RealTime IT News

Blinkx Feeds TV Searches

Search upstart Blinkx launched a new service that sends media search results via RSS feeds.

SmartFeed, which went live on Tuesday, is a feature within BlinkxTV, the San Francisco-based company's audio and video search service. SmartFeed lets users sign up for automatic rich-media updates on query results, letting them build their own rich-media feeds.

Internet users can enter a search query on www.blinkx.tv and specify from which channels they want content results. Audio and video segments that meet the search criteria are delivered to a Real Simple Syndication (RSS) reader.
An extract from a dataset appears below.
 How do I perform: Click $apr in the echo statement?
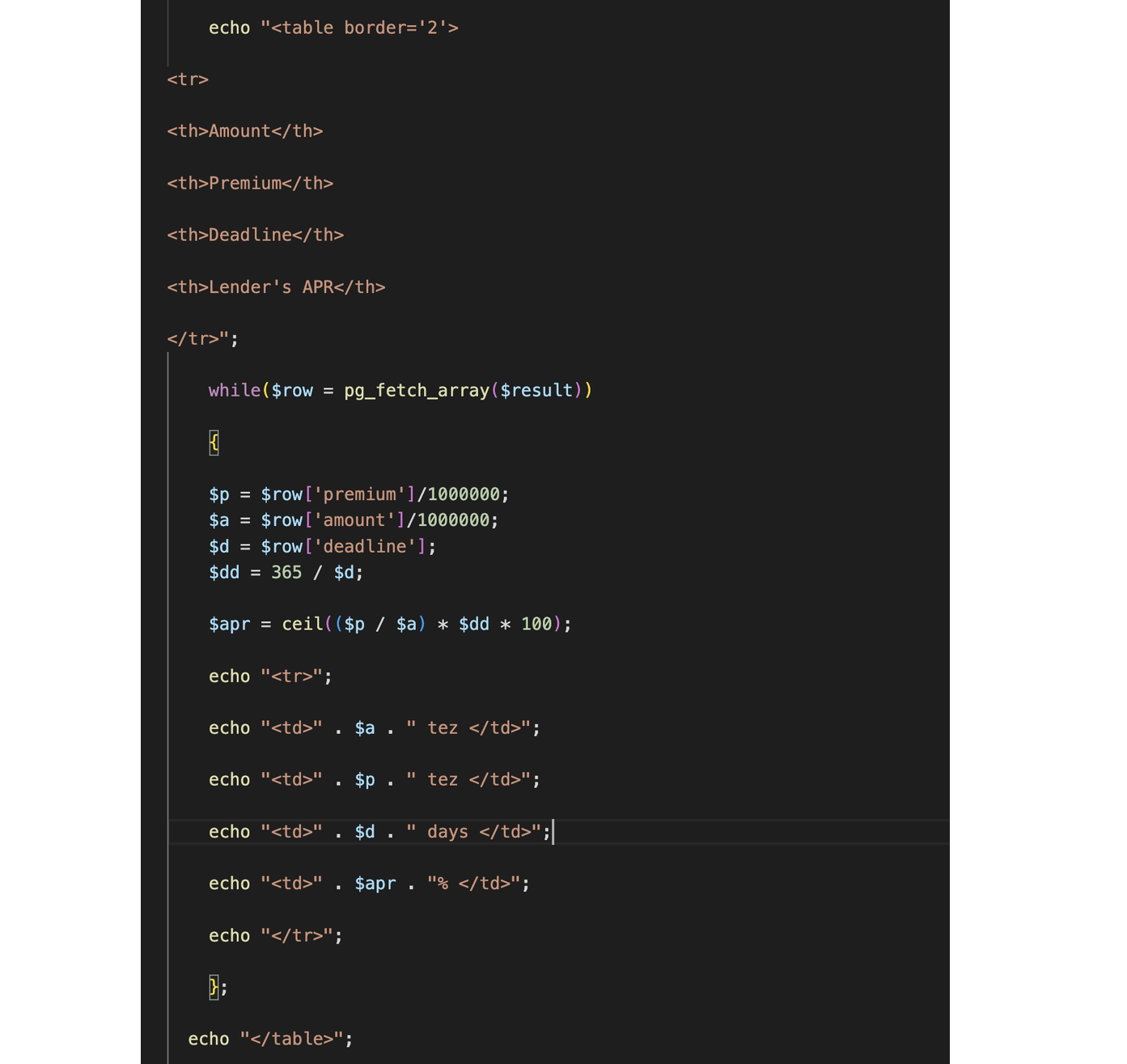click(375, 884)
"Once you've done a search, you'll be able to save that search as an RSS feed, drag and drop it into whatever reader you use, and Blinkx will, on your behalf, monitor it. Any time there's any new audio or video, Blinkx will let you know it's there," said Suranga Chandratillake, Blinkx founder.

Results shown in the RSS reader include the title, a summary, the origin of the file and a link to the Web-based multimedia content. In your rss reader, summary, title, where it came from and a link that will let you click on it.

BlinkxTV feeds are podcast-compatible, Chandratillake said. "It will load the MP3 files for you. It can actually download the content for you and synch it into your MP3 player," he said.

BlinkxTV creates its own meta-data files by combining speech recognition and transcription technology with clustering algorithms and context prediction, then applying them to the audio tracks. It spiders the Web in search of audio and video content; Blinkx also has content partnerships with media companies such as Reuters, the New York Times, HBO and CNN . In June, BlinkxTV added the ability to search podcasts and video blogs.

The multimedia feed originated as a means to let Web site owners add a BlinkxTV query box to their own sites. "They can choose which channels, which bits they want to keep, and which they don't want," Chandratillake said. The XML access first was written as a Web services API, he said. "Then our developers realized that by making it RSS compliant, we could make it accessible to regular users as well."